>Is there a 1-to-1 relationship between assembly and machine code?
It depends on whom you ask. Traditional assembly was indeed 1-to-1. Assembly was defined as human readable machine code. However, with the advent of macro facilities, the 1-to-1 source code correspondance with machine code went away. So "technically", when an assembler encodes the machine code, 1-to-1 is there because the macro parser has already run, but to an assembly programmer, 1-to-1 is not there unless you stay strictly low level and don't take full advantage of the assembler's feature set.
>Does an assembler add extra things to the machine code it generates,
>or is the generated machine code executable without modifications?
It depends on how you assemble the machine code.
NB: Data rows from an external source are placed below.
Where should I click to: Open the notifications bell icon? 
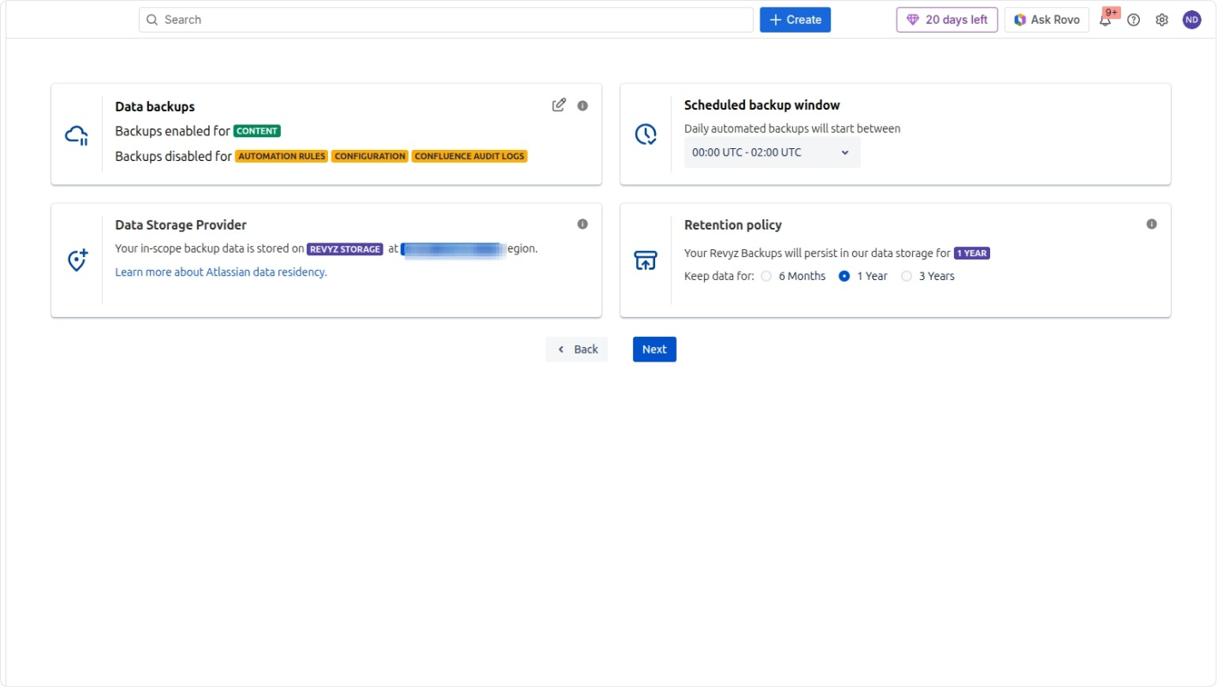tap(1106, 20)
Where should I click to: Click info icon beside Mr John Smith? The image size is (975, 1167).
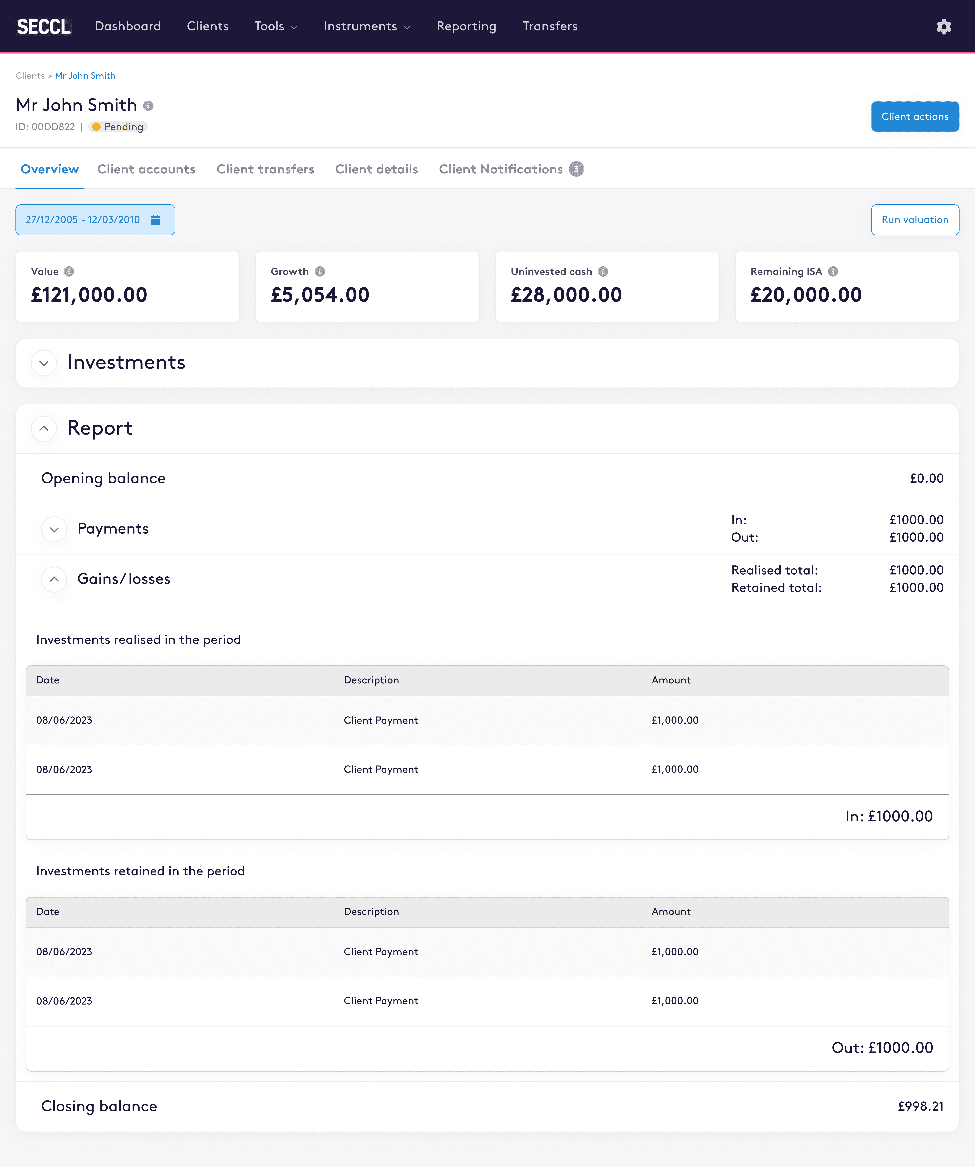(x=148, y=106)
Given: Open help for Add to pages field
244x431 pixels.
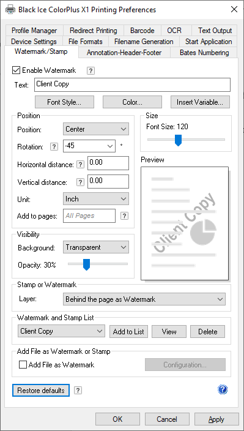Looking at the screenshot, I should [x=124, y=216].
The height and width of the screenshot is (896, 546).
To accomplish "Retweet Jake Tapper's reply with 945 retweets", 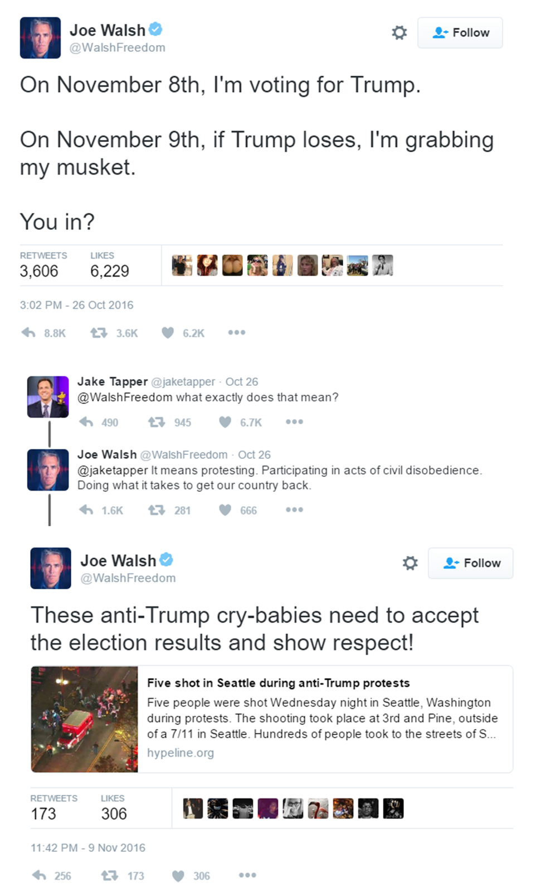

If you assemble to an object file, it's not executable without a linking step to resolve library calls. If you compile to an executable file, then yes, it is executable immediately after the assembly process.
>Is it possible to save it in a .exe, and execute it under windows?
Yes, and if you have an assembler that writes directly to a PE, or if you do it yourself with your compiler, the output file can be immediately executed. There's no magic here; an executable file is just a file format that Windows recognizes as executable. If you know how the format is structured (and the specification is available online), you can create it and produce a .exe file that actually works.
>Do you mean that there is only one "real" stack, but it looks like two?
At the assembly level, there's only one stack, and it only looks like one.

You can create as many stacks as you want, but only one is directly supported by the architecture (referring to x86 assembly).
>If someone evaluates a procedure that pops values off the stack, how
>can I be sure it doesn't pop return addresses?
Don't give them absolute control over the stack. Since you're not writing an assembly language, you can abstract away their ability to directly control the stack. This gives you plently of wiggle room in forcing them to never encounter that situation.
Alternatively, rather than letting them use your low level stack, you provide a separate stack data structure that they can't easily corrupt.